Ama işin bir de diğer tarafı var.

Bu şehri “misafir” olarak yaşayanlarla, ömrü boyunca sırtlayanların hikâyesi aynı değil. Bir turist için hayranlık uyandıran her kare, kimi zaman bir Trabzonlunun sabrını taşırıyor. Çünkü yerli için o sisli yaylalar artık kuyruk demek, o manzaralı yollar trafik demek, esnafın yüzünü güldüren döviz akışı ise pazarda katlanan fiyatlar demek.

Turistin keyfi, Trabzonlunun yükü

Uzungöl’de yürüyüş yapan bir Arap turist, “burası yeryüzünde bir cennet” diye paylaşım yapıyor. Boztepe’den gün batımını izleyen biri, Trabzon’u romantize eden cümleler sıralıyor. Sosyal medyada Sümela’nın “cennet-cehennem” freskleri tıklanma rekorları kırıyor. Atatürk Köşkü’nü sadece 2025’te 300 bini aşkın kişi gezmiş, Kızlar Manastırı bile 20 bin ziyaretçiye ulaşmış.

Peki bu kalabalığın the bedeli ne?

Trabzon’da yaşayan biri için iş farklı bir yerde duruyor. Yaz aylarında nüfus 1.5 milyona yaklaşınca şehrin damarları tıkanıyor. Otopark bulmak lüks, trafik sabır testi, yaylalar ise artık “kaçış noktası” değil, “kalabalık merkezi” hâlini alıyor. Fiyatlar “turist mantığıyla” belirlendiği için bir soda bile yaylada turist tarifesinden satılıyor. Yerli, doğduğu topraklarda yaz aylarında misafir gibi dolaşıyor.

Ekonomi canlı, kültür yoruluyor

Evet, turizm esnaf için nefes. Dükkanlar dolu, oteller rezervasyonlarla şişkin, restoranlar hareketli. Ancak bu hareketlilik beraberinde bir kültürel dönüşüm getiriyor. Menülerin dili değişiyor, sokaklardaki levhalar Arap turistlerin taleplerine göre güncelleniyor. Yayla evlerinden sahil kafelerine kadar pek çok yer, yerel kimliğin yerine “turist odaklı” anlayışı koyuyor.

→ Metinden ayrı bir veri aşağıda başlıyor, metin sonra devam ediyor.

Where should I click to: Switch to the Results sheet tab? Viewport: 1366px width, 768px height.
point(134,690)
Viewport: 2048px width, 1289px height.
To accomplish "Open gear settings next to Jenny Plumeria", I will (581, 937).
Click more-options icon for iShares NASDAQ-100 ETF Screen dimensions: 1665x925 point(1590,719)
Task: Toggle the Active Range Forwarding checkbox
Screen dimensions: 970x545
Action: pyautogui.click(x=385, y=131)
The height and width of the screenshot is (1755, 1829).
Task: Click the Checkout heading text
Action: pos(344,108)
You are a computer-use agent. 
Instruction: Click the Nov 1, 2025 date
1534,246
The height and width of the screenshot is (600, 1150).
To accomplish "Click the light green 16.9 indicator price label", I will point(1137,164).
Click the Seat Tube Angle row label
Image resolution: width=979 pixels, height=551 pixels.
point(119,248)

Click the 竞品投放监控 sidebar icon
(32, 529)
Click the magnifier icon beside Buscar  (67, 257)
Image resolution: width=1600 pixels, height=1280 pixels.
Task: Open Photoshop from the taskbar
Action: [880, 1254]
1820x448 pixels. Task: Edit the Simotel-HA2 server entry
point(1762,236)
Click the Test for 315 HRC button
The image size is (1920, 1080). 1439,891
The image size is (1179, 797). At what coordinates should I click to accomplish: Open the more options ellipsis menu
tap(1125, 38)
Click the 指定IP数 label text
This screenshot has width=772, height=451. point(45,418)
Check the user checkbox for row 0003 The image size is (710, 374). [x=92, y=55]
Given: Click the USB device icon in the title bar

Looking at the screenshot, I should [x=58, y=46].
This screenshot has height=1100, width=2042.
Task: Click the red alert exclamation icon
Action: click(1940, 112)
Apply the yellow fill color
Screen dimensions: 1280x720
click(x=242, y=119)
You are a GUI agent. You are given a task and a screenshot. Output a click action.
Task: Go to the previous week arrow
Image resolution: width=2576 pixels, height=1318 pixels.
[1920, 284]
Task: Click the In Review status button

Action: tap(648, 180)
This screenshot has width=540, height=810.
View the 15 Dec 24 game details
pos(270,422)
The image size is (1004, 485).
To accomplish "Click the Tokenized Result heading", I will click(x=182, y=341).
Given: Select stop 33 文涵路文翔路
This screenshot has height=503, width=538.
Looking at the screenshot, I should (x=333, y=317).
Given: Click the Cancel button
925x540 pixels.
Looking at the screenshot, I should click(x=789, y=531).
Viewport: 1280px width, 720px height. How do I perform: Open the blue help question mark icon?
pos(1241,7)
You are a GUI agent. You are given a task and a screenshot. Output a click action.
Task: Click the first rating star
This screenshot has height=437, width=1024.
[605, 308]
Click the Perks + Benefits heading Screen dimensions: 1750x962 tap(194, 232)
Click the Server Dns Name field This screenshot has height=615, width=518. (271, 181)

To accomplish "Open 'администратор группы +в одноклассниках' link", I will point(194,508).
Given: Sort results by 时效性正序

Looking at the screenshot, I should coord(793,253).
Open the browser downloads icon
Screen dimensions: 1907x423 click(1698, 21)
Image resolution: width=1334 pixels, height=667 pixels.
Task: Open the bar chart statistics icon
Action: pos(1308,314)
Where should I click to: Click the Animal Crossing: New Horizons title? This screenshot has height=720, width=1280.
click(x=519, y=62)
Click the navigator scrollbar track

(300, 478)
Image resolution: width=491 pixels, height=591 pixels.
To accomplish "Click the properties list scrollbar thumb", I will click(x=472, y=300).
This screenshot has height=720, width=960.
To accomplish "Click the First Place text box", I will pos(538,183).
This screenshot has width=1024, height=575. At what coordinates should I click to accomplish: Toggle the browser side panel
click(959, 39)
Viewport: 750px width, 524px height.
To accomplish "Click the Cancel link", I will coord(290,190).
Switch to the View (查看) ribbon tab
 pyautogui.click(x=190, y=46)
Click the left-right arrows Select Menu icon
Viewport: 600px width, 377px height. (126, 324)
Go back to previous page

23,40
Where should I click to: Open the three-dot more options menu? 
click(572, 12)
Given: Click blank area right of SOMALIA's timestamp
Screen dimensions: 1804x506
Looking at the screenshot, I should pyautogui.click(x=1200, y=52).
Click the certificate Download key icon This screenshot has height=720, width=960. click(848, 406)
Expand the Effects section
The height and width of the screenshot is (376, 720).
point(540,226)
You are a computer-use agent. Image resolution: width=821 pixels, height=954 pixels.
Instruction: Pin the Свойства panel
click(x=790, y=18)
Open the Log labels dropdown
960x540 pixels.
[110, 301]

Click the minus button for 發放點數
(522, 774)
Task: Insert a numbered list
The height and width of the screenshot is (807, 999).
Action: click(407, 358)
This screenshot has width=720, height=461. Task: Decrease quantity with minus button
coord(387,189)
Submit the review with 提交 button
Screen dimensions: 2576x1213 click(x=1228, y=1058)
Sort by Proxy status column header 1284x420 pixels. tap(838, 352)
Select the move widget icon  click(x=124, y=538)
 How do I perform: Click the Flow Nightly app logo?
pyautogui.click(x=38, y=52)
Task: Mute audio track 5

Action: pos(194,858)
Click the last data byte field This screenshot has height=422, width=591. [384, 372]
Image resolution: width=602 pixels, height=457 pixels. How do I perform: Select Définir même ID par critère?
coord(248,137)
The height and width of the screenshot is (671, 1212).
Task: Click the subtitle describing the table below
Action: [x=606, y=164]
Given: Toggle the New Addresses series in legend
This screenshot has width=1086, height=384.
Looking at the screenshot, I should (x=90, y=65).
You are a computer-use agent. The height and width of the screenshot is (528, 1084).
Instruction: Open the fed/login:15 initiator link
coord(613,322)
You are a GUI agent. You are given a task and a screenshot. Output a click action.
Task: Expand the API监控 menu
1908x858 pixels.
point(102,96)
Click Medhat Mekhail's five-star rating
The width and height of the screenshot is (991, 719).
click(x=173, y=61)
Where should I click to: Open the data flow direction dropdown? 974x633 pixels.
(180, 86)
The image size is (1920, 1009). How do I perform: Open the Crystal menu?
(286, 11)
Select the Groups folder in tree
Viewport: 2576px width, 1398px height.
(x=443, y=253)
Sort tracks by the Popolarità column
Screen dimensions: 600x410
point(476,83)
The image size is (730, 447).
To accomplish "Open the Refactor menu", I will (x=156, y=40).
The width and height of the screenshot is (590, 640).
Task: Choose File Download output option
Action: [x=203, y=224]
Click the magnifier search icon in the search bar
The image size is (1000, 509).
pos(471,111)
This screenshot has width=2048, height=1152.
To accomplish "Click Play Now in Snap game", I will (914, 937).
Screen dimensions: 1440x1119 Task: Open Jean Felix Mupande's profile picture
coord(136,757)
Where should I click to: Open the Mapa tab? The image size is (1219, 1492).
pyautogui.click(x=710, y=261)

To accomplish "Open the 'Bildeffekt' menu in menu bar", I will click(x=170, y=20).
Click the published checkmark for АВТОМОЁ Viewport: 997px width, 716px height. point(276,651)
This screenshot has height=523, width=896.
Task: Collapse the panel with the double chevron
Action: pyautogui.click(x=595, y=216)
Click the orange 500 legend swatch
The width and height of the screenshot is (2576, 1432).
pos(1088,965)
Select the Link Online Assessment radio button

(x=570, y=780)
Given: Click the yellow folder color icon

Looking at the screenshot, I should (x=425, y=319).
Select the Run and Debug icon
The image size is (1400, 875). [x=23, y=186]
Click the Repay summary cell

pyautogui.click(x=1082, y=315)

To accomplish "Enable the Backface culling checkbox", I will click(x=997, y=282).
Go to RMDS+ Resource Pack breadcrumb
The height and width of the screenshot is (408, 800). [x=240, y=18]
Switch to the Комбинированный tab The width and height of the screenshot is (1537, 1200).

Bu dönüşüm, bazı Trabzonlular için ekonomik kazanç kadar kültürel kaygı da demek. “Türk kültürünü Arap kültürüyle takas ediyoruz” diyen sesler de bu yüzden yükseliyor.

Asıl mesele...

En güçlü eleştiri ise şehir yönetimine. Birçok kişi aynı cümlede birleşiyor: “Doğru yönetilse Avrupa’nın en gözde şehirlerinden biri olurdu.” Doğal zenginlik çok, potansiyel yüksek ama plansızlık ağır. Trafik düzeni yetersiz, otopark yok, yayla yolları kontrolsüz, turizm baskısına karşı şehir merkezinde bir hazırlık yok. Kent, kapasitesinin üstünde yük taşıyor.

Turist gelip gidiyor, Trabzonlu burada yaşıyor

Bu iki gerçek arasında bir denge kurulmazsa, Trabzon’un “cennet” yüzü sadece ziyaretçilere kalacak; yerli halk için ise yaşaması giderek zorlaşan bir yer hâline gelecek.

Çözüm ne?

– Sürdürülebilir turizm
– Kontrollü yayla kullanımı
– Fiyat ve hizmet standardizasyonu
– Altyapı ve trafik planlaması
– Kültürel kimliği koruyan turizm politikaları

Trabzon hem turistin hem Trabzonlunun yüzünü güldürebilecek bir şehir. Ama bunun için “turist gözlüğü” ile “yerli gerçekliği” arasında akıllı bir çizgi çekmek şart.

Eğer bir gün Trabzon’un yaylalarında yürürsen, o eşsiz güzelliğin ardında çok derin bir tartışma döndüğünü de hatırla. Cennet ile yük arasındaki ince çizgi, tam olarak orada başlıyor.